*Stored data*
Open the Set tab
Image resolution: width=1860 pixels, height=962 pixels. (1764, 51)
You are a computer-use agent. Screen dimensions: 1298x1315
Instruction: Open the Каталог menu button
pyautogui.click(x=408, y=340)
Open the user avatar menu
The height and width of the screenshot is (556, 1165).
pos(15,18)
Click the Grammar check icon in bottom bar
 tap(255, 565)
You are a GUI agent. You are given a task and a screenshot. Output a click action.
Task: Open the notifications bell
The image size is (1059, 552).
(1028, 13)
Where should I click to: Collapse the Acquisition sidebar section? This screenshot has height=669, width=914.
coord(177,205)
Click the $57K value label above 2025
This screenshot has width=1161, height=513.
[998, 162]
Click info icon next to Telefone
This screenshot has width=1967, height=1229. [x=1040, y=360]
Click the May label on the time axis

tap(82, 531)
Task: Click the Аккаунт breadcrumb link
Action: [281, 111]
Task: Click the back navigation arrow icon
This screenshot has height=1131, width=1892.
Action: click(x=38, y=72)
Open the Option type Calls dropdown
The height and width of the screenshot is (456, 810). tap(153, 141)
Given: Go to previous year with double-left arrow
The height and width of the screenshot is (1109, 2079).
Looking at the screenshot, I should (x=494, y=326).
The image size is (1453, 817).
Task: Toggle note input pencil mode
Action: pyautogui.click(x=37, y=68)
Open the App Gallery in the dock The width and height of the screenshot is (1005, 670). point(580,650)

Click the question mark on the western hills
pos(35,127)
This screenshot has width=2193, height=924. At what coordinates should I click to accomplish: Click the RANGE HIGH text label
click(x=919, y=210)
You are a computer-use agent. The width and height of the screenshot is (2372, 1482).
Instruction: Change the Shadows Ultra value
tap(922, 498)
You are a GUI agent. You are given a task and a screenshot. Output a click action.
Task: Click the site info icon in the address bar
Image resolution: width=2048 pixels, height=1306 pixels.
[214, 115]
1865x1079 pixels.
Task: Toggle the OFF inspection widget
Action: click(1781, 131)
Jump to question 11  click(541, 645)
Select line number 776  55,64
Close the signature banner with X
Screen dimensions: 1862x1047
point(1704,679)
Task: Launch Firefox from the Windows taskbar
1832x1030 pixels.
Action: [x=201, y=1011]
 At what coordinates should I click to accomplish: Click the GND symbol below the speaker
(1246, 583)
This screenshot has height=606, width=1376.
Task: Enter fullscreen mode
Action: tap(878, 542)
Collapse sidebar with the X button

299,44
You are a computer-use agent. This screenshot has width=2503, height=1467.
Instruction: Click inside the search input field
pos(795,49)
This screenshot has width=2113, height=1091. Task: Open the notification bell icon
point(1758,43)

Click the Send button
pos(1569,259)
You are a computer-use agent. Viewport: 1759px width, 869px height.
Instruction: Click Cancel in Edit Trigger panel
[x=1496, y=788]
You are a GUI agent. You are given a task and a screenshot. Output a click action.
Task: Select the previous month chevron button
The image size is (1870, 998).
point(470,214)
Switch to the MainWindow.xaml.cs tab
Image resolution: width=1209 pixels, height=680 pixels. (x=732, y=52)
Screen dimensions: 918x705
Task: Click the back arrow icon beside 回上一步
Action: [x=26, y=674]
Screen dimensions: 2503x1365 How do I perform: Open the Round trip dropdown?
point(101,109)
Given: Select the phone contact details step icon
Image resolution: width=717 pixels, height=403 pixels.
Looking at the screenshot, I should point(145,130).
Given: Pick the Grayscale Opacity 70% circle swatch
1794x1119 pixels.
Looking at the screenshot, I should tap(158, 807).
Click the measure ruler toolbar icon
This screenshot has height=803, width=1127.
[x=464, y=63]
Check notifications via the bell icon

*WORK INSTRUCTION*
Each record needs to be duplicated exactly as given.

*WRITTEN RESPONSE*
Open the Set tab
Image resolution: width=1860 pixels, height=962 pixels. (1764, 51)
You are a computer-use agent. Screen dimensions: 1298x1315
Instruction: Open the Каталог menu button
pyautogui.click(x=408, y=340)
Open the user avatar menu
The height and width of the screenshot is (556, 1165).
pos(15,18)
Click the Grammar check icon in bottom bar
 tap(255, 565)
You are a GUI agent. You are given a task and a screenshot. Output a click action.
Task: Open the notifications bell
The image size is (1059, 552).
(1028, 13)
Where should I click to: Collapse the Acquisition sidebar section? This screenshot has height=669, width=914.
coord(177,205)
Click the $57K value label above 2025
This screenshot has width=1161, height=513.
[998, 162]
Click info icon next to Telefone
This screenshot has width=1967, height=1229. [x=1040, y=360]
Click the May label on the time axis

tap(82, 531)
Task: Click the Аккаунт breadcrumb link
Action: [281, 111]
Task: Click the back navigation arrow icon
This screenshot has height=1131, width=1892.
Action: click(x=38, y=72)
Open the Option type Calls dropdown
The height and width of the screenshot is (456, 810). tap(153, 141)
Given: Go to previous year with double-left arrow
The height and width of the screenshot is (1109, 2079).
Looking at the screenshot, I should (x=494, y=326).
The image size is (1453, 817).
Task: Toggle note input pencil mode
Action: pyautogui.click(x=37, y=68)
Open the App Gallery in the dock The width and height of the screenshot is (1005, 670). point(580,650)

Click the question mark on the western hills
pos(35,127)
This screenshot has width=2193, height=924. At what coordinates should I click to accomplish: Click the RANGE HIGH text label
click(x=919, y=210)
You are a computer-use agent. The width and height of the screenshot is (2372, 1482).
Instruction: Change the Shadows Ultra value
tap(922, 498)
You are a GUI agent. You are given a task and a screenshot. Output a click action.
Task: Click the site info icon in the address bar
Image resolution: width=2048 pixels, height=1306 pixels.
[214, 115]
1865x1079 pixels.
Task: Toggle the OFF inspection widget
Action: click(1781, 131)
Jump to question 11  click(541, 645)
Select line number 776  55,64
Close the signature banner with X
Screen dimensions: 1862x1047
point(1704,679)
Task: Launch Firefox from the Windows taskbar
1832x1030 pixels.
Action: [x=201, y=1011]
 At what coordinates should I click to accomplish: Click the GND symbol below the speaker
(1246, 583)
This screenshot has height=606, width=1376.
Task: Enter fullscreen mode
Action: tap(878, 542)
Collapse sidebar with the X button

299,44
You are a computer-use agent. This screenshot has width=2503, height=1467.
Instruction: Click inside the search input field
pos(795,49)
This screenshot has width=2113, height=1091. Task: Open the notification bell icon
point(1758,43)

Click the Send button
pos(1569,259)
You are a computer-use agent. Viewport: 1759px width, 869px height.
Instruction: Click Cancel in Edit Trigger panel
[x=1496, y=788]
You are a GUI agent. You are given a task and a screenshot. Output a click action.
Task: Select the previous month chevron button
The image size is (1870, 998).
point(470,214)
Switch to the MainWindow.xaml.cs tab
Image resolution: width=1209 pixels, height=680 pixels. (x=732, y=52)
Screen dimensions: 918x705
Task: Click the back arrow icon beside 回上一步
Action: [x=26, y=674]
Screen dimensions: 2503x1365 How do I perform: Open the Round trip dropdown?
point(101,109)
Given: Select the phone contact details step icon
Image resolution: width=717 pixels, height=403 pixels.
Looking at the screenshot, I should point(145,130).
Given: Pick the Grayscale Opacity 70% circle swatch
1794x1119 pixels.
Looking at the screenshot, I should tap(158, 807).
Click the measure ruler toolbar icon
This screenshot has height=803, width=1127.
[x=464, y=63]
Check notifications via the bell icon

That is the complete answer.